§ SOURCE EXCERPT:
>>>

And the disinformation almost went further than that.

The previous president of OSCAR (the Organisation Sunshine Coast Association of Residents) divulged he was thinking of publishing a league table showing how many times each councillor voted against staff recommended development assessments.

It was as if councillors themselves had no right to independent judgement.

The OSCAR man’s rationale was that town planning schemes should be treated as sacred.  The intent was to out incumbent councillors who had not supported a 14-year old planning scheme each and every time.

In the end the league table never materialised. One reason might have been that, before September 2019, Noosa Council minutes did not record how individual councillors voted, so a Noosa Council league table was not even a possibility.

It may be that councillors who simply support every staff recommendation are actually those who are less capable of complex analysis or those who share the same ideological bias as staff or those who simply don’t do their own research or reading.

So the league table might have shone a light on incapacity rather than infidelity.

Why this almost religious emphasis on precisely aligning with the Noosa Plan every single time?

The former mayor often repeated an uncorroborated claim that a judge had once said that Noosa Council not straying from the Noosa Plan gave the court the ability to uphold the planning scheme’s standards.

Whether this happened or not, such assertions of almost biblical reverence reflected black and white thinking – virtually a proposition of good vs evil.

The former mayor and CEO frequently boasted that Noosa Council had won every appeal it ever defended.

Well, that really turned around how you define “won”.

On one occasion, in response to my request for further information, a manager presented a report detailing the results of all appeals since March 2016.

<<<

§ COLLECTED DATA:

>>>

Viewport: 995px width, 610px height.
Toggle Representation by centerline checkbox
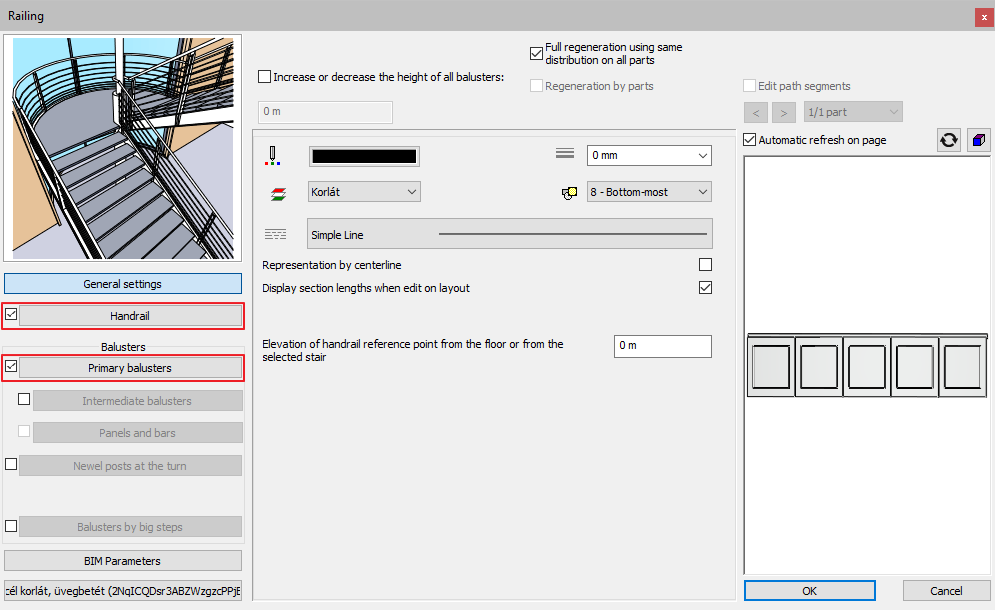pyautogui.click(x=705, y=265)
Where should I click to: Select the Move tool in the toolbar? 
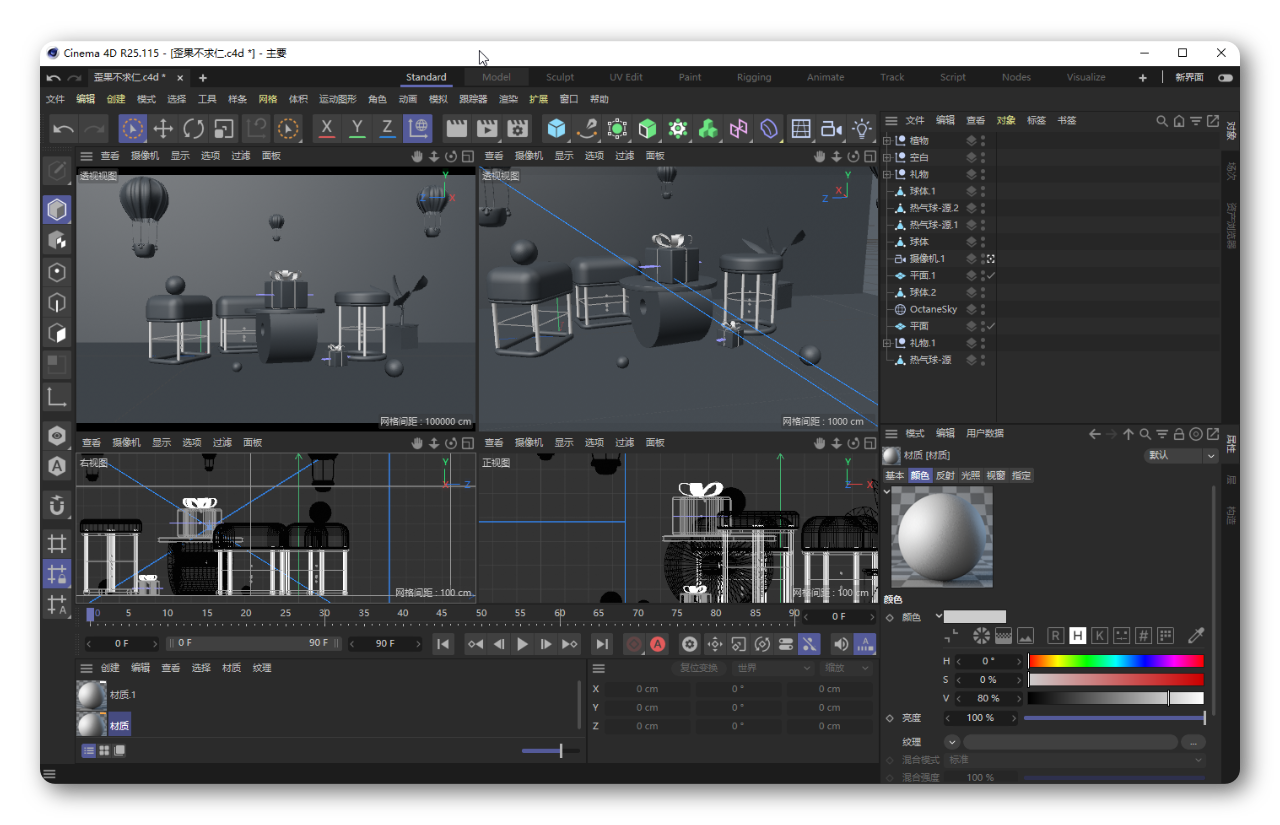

<<<

§ TASKS:
a. Summarize the excerpt about Noosa Council in two sentences, using only what it states.
b. Rewrite the part of the Noosa Council excerpt that opens with the words containing "On one occasion, in" and closes with "since March 2016.", substituting "an officer" for "a manager".

§ SOLVED PROBLEMS:
a. A former OSCAR president considered publishing a league table of how often each councillor voted against staff-recommended development assessments, treating the planning scheme as sacred. The table never materialized, possibly because Noosa Council minutes did not record individual votes before September 2019, and the writer argues it might have revealed incapacity rather than infidelity.

b.
On one occasion, in response to my request for further information, an officer presented a report detailing the results of all appeals since March 2016.